Presbyterian Ladies' College head of middle school Sharon Anderson wrote in a newsletter on Friday that she had become aware of discussion about shisha pens at school.

"It would be a disappointment to know that girls are emulating smoking type behaviours," she wrote. Ms Anderson said while no shisha pens had been intercepted at school, Year 9 students had told teachers about the trend and she wanted to raise parents' awareness.

Anti-smoking lobbyist Mike Daube, who heads the Australian Council on Smoking and Health, said shisha pens carried the same risks as e-cigarettes and "absolutely" should not be used by children.
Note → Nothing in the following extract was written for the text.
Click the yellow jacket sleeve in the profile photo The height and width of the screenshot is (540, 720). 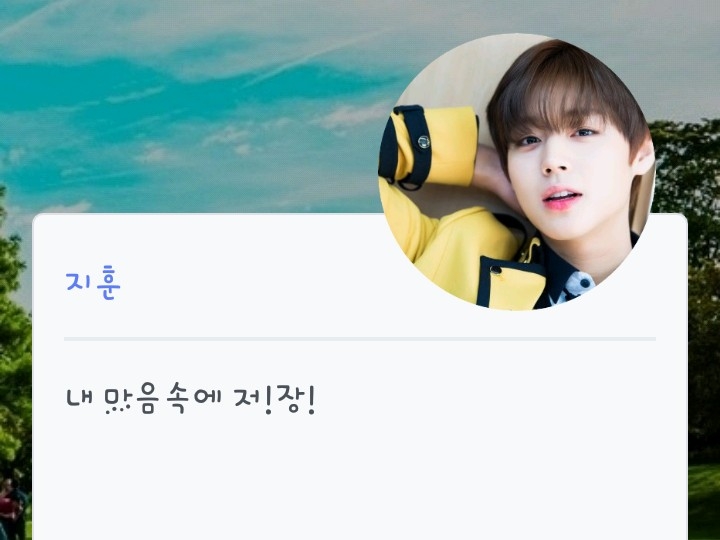pyautogui.click(x=429, y=147)
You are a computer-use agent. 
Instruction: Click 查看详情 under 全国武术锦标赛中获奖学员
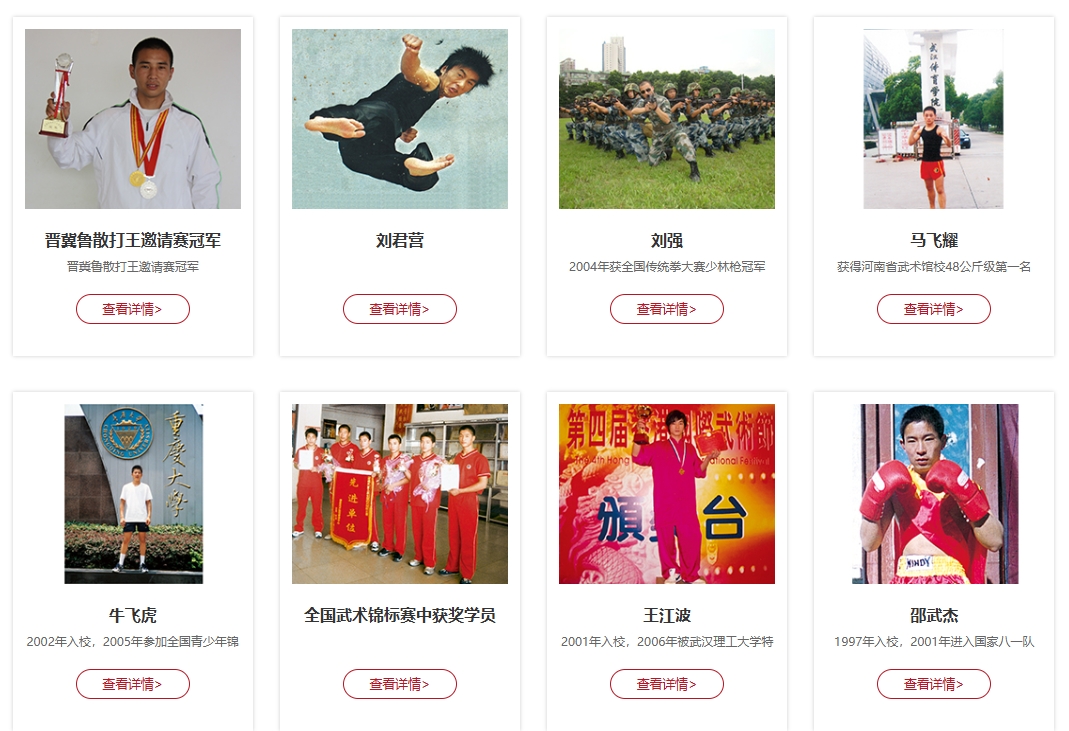(400, 684)
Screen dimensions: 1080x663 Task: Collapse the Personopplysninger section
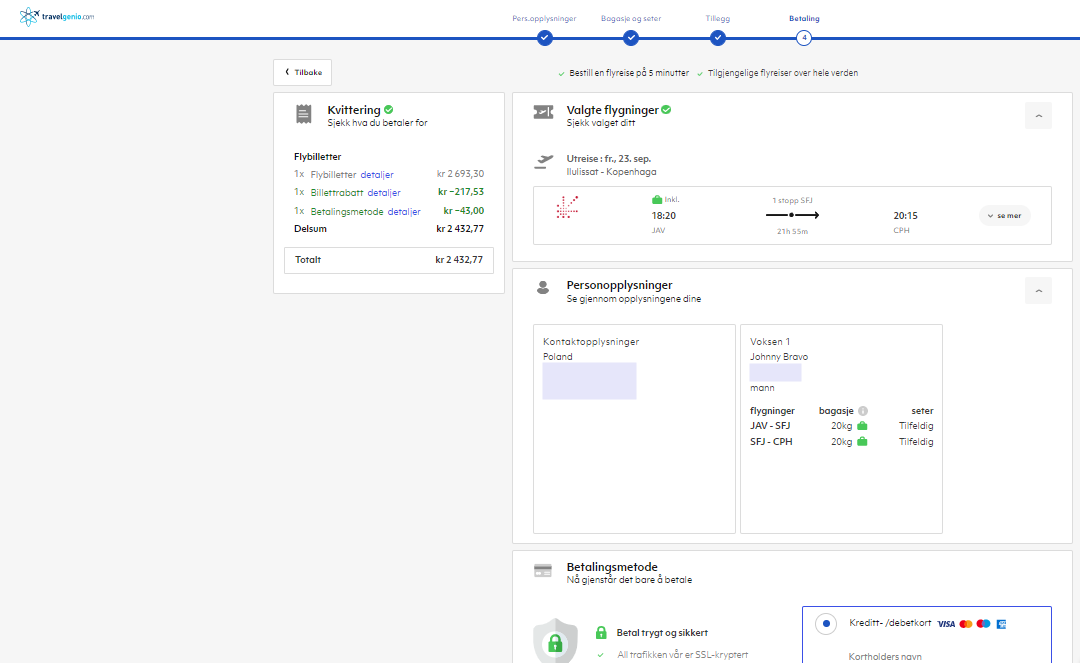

"They entail inhaling unknown and untested products, they are marketed as having assorted flavours that might be attractive to children and there is no quality control," Professor Daube said. He added that there was concern in the US that children's use of e-cigarettes had trebled in the past three years.

"In Australia we now have the lowest smoking prevalence in the world in developed countries, and 95 per cent of school students haven't tried smoking," he said.

"The last thing we need is a new product that will undoubtedly bring health risks and will help to renormalise smoking."

Cancer Council WA director of education and research Terry Slevin said the pens were "training wheels" for smoking.